=== Requirements ===
Please reproduce the records exactly, from the line with "Select Match all the following radio" up to and including the line with "[x=525, y=375]". Leave the pictures out of your copy.

--- start of Raw records ---

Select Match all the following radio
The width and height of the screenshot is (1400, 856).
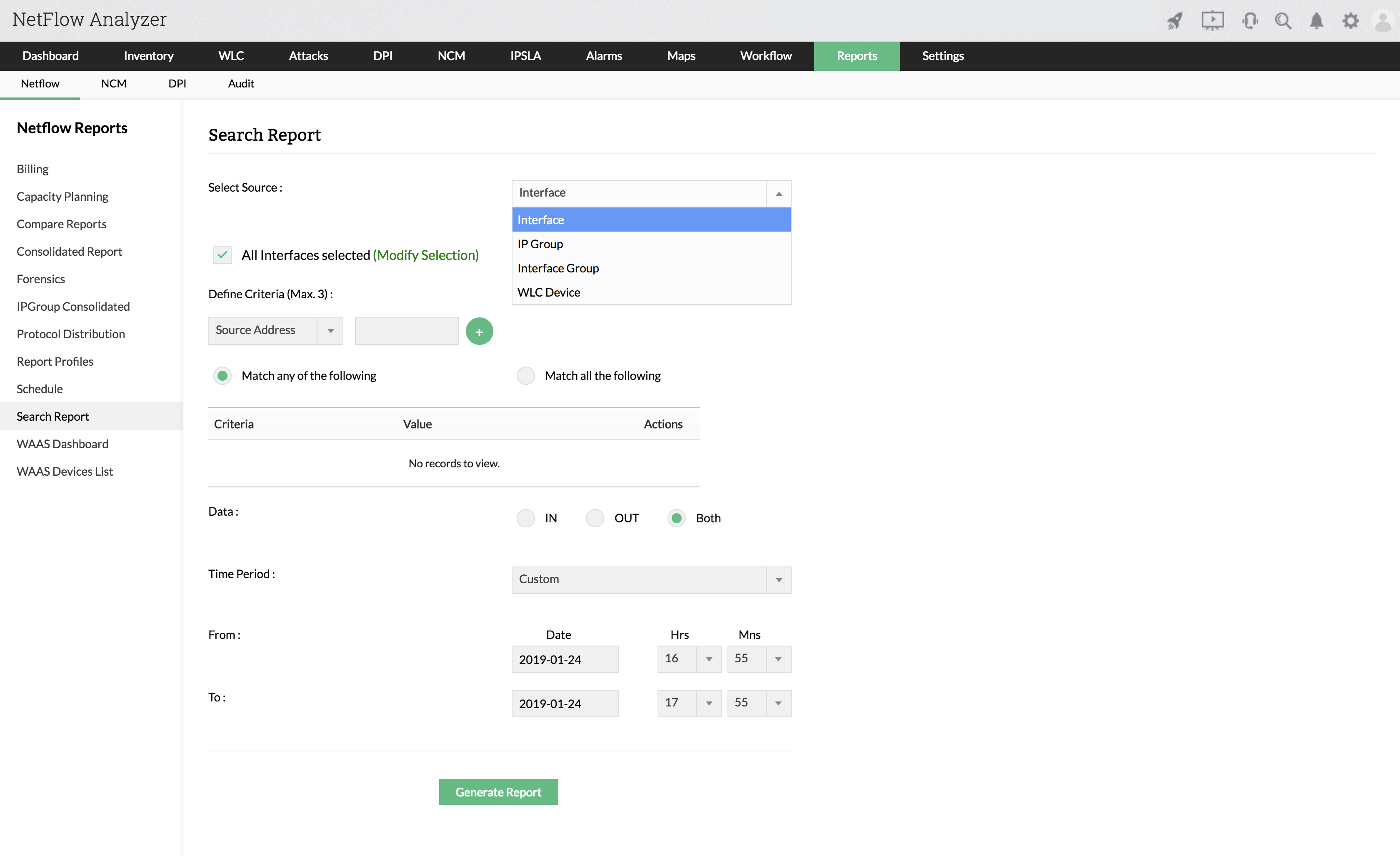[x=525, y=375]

--- end of Raw records ---
--- start of Raw records ---

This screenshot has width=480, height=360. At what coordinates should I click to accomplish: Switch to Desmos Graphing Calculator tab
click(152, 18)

--- end of Raw records ---
--- start of Raw records ---

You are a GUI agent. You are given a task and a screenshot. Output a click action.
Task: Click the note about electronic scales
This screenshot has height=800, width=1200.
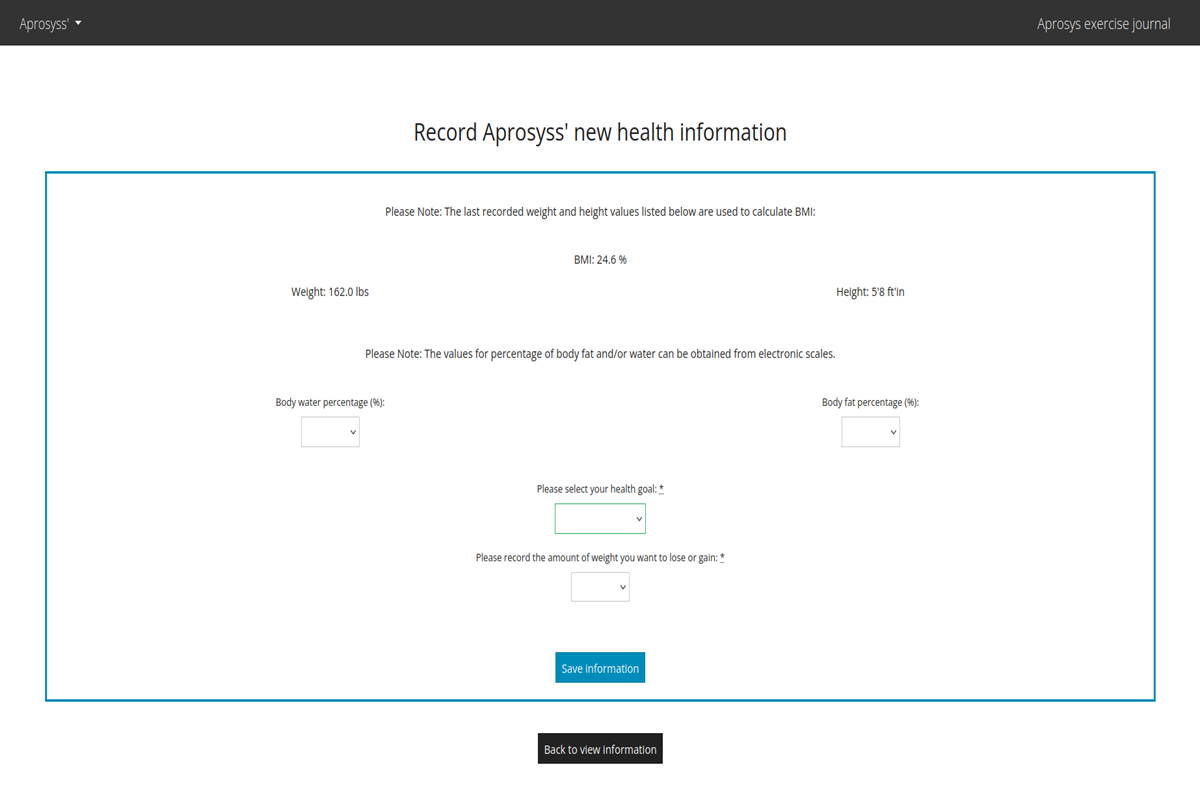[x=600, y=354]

--- end of Raw records ---

=== Worked solution ===
Select Match all the following radio
The width and height of the screenshot is (1400, 856).
[x=525, y=375]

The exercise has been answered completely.